Some of the embodiments described herein are described in the general context of methods or processes, which may be implemented in one embodiment by a computer program product, embodied in a computer-readable medium, including computer-executable instructions, such as program code, executed by computers in networked environments. A computer-readable medium may include removable and non-removable storage devices including, but not limited to, Read Only Memory (ROM), Random Access Memory (RAM), compact discs (CDs), digital versatile discs (DVD), etc. Therefore, the computer-readable media can include a non-transitory storage media. Generally, program modules may include routines, programs, objects, components, data structures, etc. that perform particular tasks or implement particular abstract data types. Computer- or processor-executable instructions, associated data structures, and program modules represent examples of program code for executing steps of the methods disclosed herein. The particular sequence of such executable instructions or associated data structures represents examples of corresponding acts for implementing the functions described in such steps or processes.

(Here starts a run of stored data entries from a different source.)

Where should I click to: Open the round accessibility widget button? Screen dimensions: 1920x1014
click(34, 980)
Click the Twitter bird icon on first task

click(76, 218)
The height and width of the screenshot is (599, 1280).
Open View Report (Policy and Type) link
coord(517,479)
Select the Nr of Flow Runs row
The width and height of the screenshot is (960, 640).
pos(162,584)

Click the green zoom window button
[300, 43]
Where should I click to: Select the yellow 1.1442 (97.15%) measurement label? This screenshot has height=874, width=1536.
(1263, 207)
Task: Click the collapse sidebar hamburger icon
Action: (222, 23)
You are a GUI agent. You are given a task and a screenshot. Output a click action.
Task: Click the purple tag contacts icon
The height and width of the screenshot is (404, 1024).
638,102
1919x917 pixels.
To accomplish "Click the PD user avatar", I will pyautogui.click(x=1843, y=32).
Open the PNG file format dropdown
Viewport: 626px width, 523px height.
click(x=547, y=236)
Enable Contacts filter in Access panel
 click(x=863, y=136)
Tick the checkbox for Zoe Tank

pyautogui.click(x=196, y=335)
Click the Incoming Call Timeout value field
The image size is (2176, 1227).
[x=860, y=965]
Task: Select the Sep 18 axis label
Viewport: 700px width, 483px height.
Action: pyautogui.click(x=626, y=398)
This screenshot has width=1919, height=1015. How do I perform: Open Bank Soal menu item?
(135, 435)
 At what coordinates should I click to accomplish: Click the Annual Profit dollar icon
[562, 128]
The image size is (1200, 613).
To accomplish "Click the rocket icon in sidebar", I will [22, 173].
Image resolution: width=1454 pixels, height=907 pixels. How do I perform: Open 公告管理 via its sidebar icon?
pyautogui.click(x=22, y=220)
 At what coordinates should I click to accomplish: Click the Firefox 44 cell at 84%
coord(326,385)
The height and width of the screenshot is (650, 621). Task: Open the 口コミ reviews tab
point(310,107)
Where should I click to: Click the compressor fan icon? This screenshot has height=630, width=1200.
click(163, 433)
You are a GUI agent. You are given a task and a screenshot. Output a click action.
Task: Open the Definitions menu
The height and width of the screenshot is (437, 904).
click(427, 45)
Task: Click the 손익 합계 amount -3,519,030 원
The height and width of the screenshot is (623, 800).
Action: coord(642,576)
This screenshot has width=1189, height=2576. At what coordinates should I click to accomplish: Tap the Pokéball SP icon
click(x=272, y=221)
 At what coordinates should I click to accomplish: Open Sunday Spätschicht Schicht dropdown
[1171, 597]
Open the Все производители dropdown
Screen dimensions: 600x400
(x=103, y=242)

Some of the disclosed embodiments can be implemented as devices or modules using hardware circuits, software, or combinations thereof. For example, a hardware circuit implementation can include discrete analog and/or digital components that are, for example, integrated as part of a printed circuit board. Alternatively, or additionally, the disclosed components or modules can be implemented as an Application Specific Integrated Circuit (ASIC) and/or as a Field Programmable Gate Array (FPGA) device. Some implementations may additionally or alternatively include a digital signal processor (DSP) that is a specialized microprocessor with an architecture optimized for the operational needs of digital signal processing associated with the disclosed functionalities of this application. Similarly, the various components or sub-components within each module may be implemented in software, hardware, or firmware. The connectivity between the modules and/or components within the modules may be provided using any one of the connectivity methods and media that is known in the art, including, but not limited to, communications over the Internet, wired, or wireless networks using the appropriate protocols.

While this document contains many specifics, these should not be construed as limitations on the scope of an invention that is claimed or of what may be claimed, but rather as descriptions of features specific to particular embodiments. Certain features that are described in this document in the context of separate embodiments can also be implemented in combination in a single embodiment. Conversely, various features that are described in the context of a single embodiment can also be implemented in multiple embodiments separately or in any suitable sub-combination. Moreover, although features may be described above as acting in certain combinations and even initially claimed as such, one or more features from a claimed combination can in some cases be excised from the combination, and the claimed combination may be directed to a sub-combination or a variation of a sub-combination. Similarly, while operations are depicted in the drawings in a particular order, this should not be understood as requiring that such operations be performed in the particular order shown or in sequential order, or that all illustrated operations be performed, to achieve desirable results.

Only a few implementations and examples are described, and other implementations, enhancements and variations can be made based on what is described and illustrated in this patent document.